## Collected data
>>>

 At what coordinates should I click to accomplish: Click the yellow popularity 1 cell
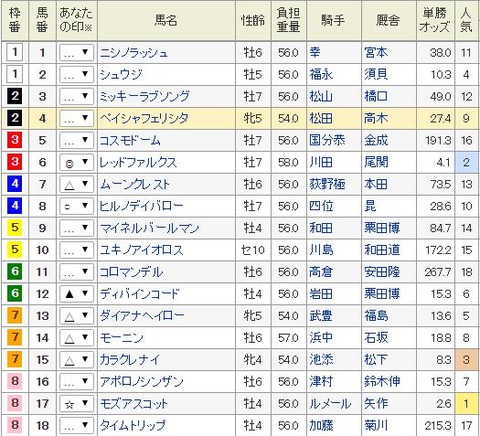pos(466,404)
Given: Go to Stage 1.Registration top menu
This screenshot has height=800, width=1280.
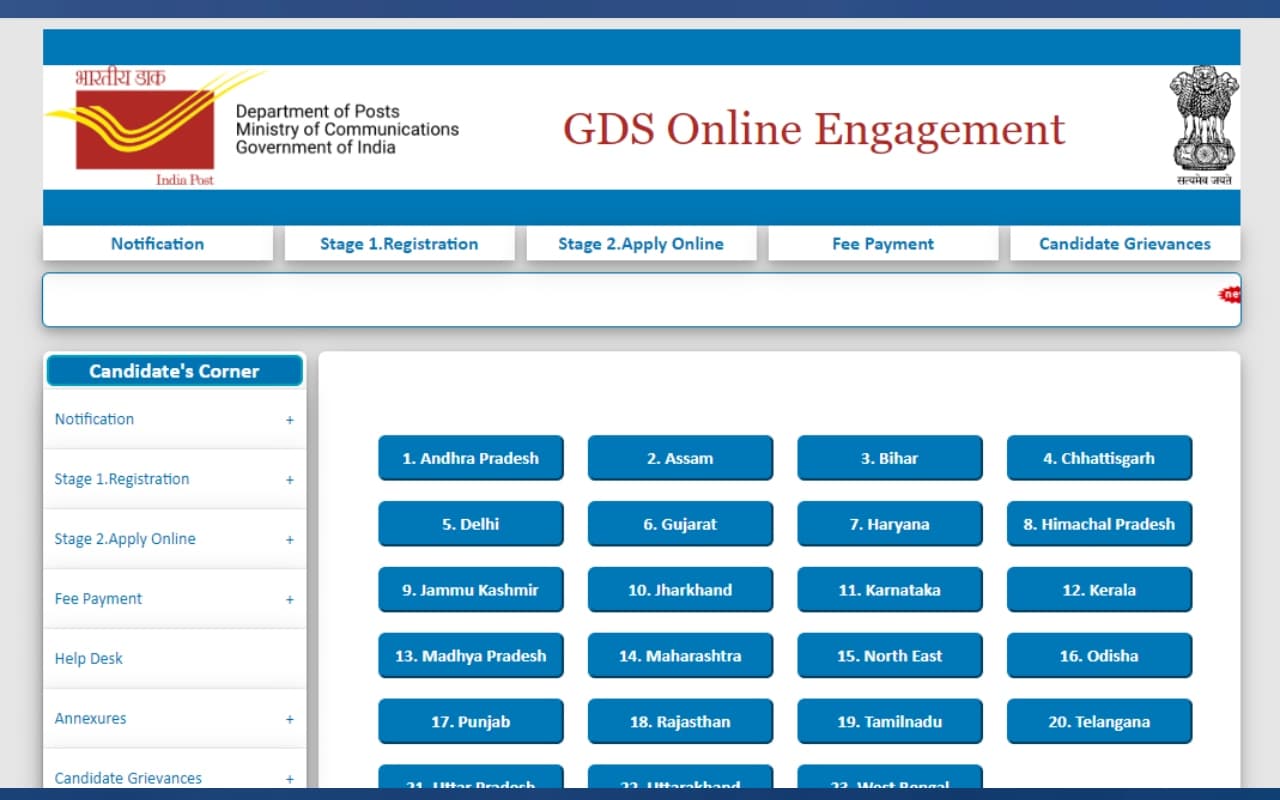Looking at the screenshot, I should click(x=399, y=244).
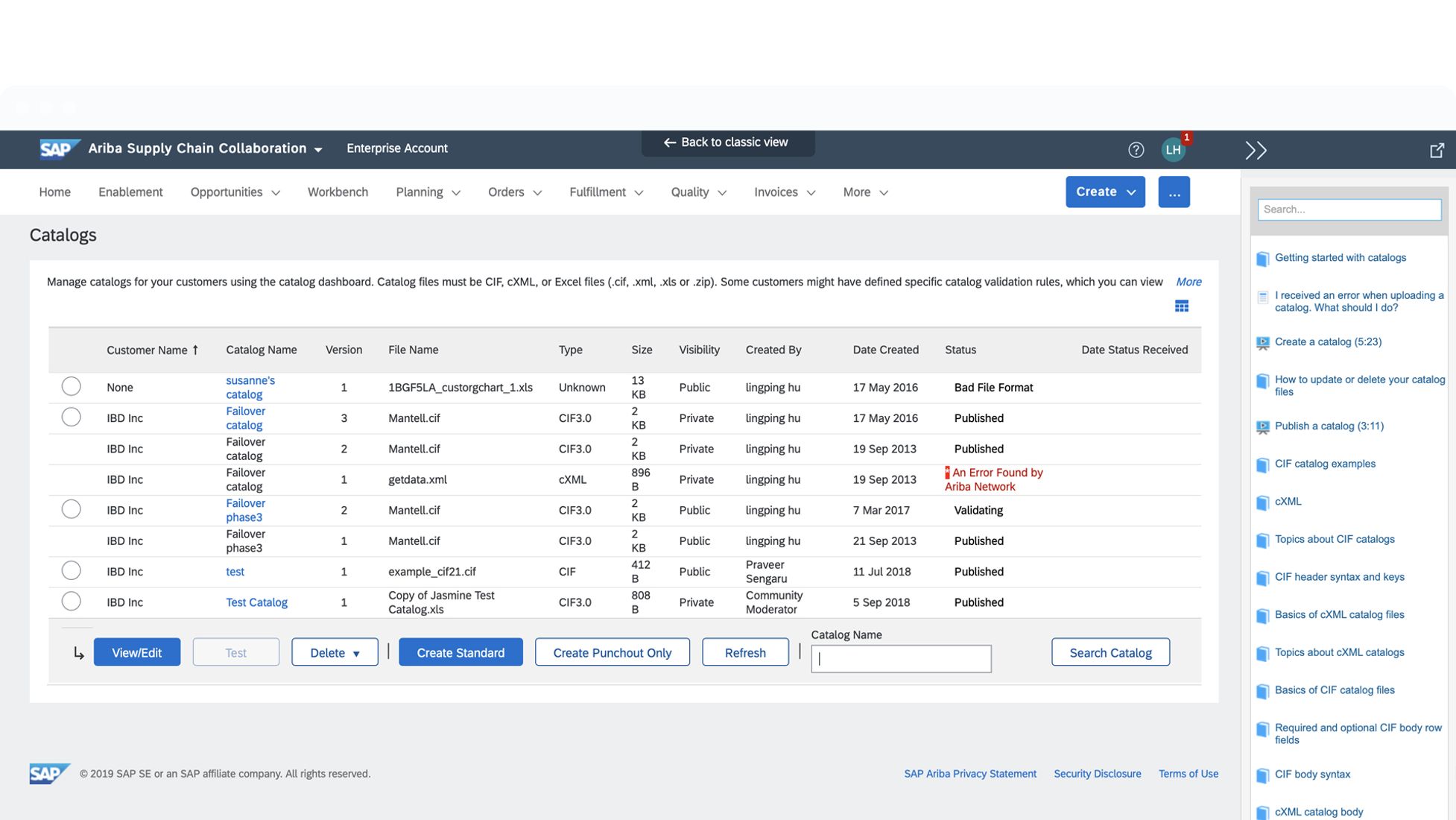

<<<

## WHAT TO PRODUCE
Write out the lines above again with "yellow" swapped for "green" and nothing else altered. Omit the pictures from your answer.

## THE OUTPUT
 At what coordinates should I click to accomplish: Click the green popularity 1 cell
pos(466,404)
Given: Go to Stage 1.Registration top menu
This screenshot has height=800, width=1280.
Looking at the screenshot, I should click(x=399, y=244).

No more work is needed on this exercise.